The Sinclair broadcast group falls for fake news

An alert reader (Mrs. J, actually) spotted an oddball story on the KEYE-TV/Austin website a couple days ago, about nine dangerous ingredients in Coca-Cola, credited to “Mission Possible World Health International”. We’re talking seriously loopy stuff, featuring dire warnings about various chemicals found in Coke that put you at risk for everything from Alzheimer’s to MS (a main villain, but far from the only one is aspartame, which is alleged to convert to methanol in the body and fry your optic nerves).

I posted the link to a skeptics’ Facebook group as an example of credulous stupidity. The link no longer works (you get a hmm-we-can’t-find-this-link page). When you do a Google search on “mission possible nine ingredients coca cola” it turns up links to the same story on at least half a dozen other TV station websites posted within the last few days - every one of them members of the Sinclair group, and all the links are now broken with the same hmm-we-can’t-find-this-link page showing up.

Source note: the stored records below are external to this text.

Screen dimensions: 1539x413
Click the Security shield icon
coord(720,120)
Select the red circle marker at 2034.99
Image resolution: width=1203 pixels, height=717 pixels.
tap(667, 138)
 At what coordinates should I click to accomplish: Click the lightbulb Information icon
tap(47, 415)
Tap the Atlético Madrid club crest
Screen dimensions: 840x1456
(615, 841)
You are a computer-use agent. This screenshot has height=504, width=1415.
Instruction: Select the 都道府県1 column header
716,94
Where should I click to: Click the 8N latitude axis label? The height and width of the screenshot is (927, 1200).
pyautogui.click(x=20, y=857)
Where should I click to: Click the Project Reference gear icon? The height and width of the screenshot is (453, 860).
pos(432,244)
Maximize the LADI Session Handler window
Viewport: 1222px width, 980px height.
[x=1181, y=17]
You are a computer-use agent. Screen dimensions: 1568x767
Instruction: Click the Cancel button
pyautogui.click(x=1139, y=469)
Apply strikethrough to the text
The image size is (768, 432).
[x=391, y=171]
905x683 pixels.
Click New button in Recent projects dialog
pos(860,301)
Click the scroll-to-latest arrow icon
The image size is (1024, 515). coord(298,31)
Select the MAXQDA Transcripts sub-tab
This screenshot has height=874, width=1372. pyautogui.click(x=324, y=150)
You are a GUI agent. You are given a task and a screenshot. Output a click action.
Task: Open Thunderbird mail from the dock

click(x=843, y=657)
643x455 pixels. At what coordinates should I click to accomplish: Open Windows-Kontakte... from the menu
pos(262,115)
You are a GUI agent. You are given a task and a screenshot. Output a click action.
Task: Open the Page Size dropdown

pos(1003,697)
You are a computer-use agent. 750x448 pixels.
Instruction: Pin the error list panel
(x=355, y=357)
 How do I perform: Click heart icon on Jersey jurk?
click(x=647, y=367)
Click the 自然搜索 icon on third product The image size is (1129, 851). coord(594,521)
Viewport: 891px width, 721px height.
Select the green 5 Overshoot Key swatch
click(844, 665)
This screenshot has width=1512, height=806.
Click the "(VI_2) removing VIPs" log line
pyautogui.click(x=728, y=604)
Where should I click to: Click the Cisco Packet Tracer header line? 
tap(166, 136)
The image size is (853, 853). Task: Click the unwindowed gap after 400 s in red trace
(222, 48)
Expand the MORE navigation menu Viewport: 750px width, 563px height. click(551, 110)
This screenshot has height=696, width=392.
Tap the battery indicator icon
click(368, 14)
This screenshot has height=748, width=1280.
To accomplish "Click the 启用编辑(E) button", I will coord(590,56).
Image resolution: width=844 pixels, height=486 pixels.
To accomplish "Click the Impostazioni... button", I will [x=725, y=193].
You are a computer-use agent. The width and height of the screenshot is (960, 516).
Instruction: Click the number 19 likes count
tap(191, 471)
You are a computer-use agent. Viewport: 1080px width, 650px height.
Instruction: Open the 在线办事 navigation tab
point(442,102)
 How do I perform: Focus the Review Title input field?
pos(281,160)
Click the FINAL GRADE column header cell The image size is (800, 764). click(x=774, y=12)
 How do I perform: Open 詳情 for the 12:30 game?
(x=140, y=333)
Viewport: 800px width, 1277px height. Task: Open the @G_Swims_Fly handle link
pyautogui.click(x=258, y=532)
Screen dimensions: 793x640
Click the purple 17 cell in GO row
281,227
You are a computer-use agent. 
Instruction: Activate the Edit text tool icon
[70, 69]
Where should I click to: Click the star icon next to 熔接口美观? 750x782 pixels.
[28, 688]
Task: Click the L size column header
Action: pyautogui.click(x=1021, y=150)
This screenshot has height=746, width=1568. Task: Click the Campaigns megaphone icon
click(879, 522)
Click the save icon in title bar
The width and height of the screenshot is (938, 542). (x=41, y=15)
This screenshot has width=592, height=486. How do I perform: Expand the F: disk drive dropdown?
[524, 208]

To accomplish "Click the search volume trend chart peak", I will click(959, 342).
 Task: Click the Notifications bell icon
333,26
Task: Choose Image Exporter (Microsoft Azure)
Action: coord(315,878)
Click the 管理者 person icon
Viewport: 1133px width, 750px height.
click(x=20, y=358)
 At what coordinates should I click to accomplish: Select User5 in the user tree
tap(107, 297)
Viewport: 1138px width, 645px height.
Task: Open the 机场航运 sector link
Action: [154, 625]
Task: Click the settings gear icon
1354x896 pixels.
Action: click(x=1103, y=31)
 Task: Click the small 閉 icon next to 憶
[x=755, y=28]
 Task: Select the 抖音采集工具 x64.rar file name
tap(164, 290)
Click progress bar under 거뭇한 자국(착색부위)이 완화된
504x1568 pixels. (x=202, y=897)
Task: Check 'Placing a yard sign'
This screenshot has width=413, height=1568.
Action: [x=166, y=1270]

It turns out that “Mission Possible World Health International” is the brainchild of Betty Martini, a nutty conspiracy-fomenter who not only promotes anti-aspartame craziness but is anti-vaccine, anti-fluoride - you name it. She has also been linked to the Nancy Markle chain e-mail hoax whose claims overlap quite a bit with the Mission Possible article.

So it looks like the Sinclair group got bamboozled en masse by this nonsense and then tried to send all the postings down the memory hole (as of Thursday night it had missed this reference).

A bastion of Trump support* gets taken in by an epic case of fake news.

I can’t stop laughing.

*at least until the FCC killed its big merger plan.

I thought that the other party, Tribune Corp, killed the big merger plan. At least that’s the way I heard it on NPR today.

As for that story, some editor somewhere wanted to believe it was true and posted it without checking. More likely to happen in an organization like Sinclair, where I suspect independent thinking is not a highly prized characteristic of staff members. Anyway, that’s something that I want to believe is true.

The FCC had already voted unanimously against the merger, referring it to an administrative law judge who was unlikely to revive it.

I wonder how and when it dawned on someone at Sinclair HQ that the Coca-Cola story was bogus and they’d better order all the affiliates to kill it.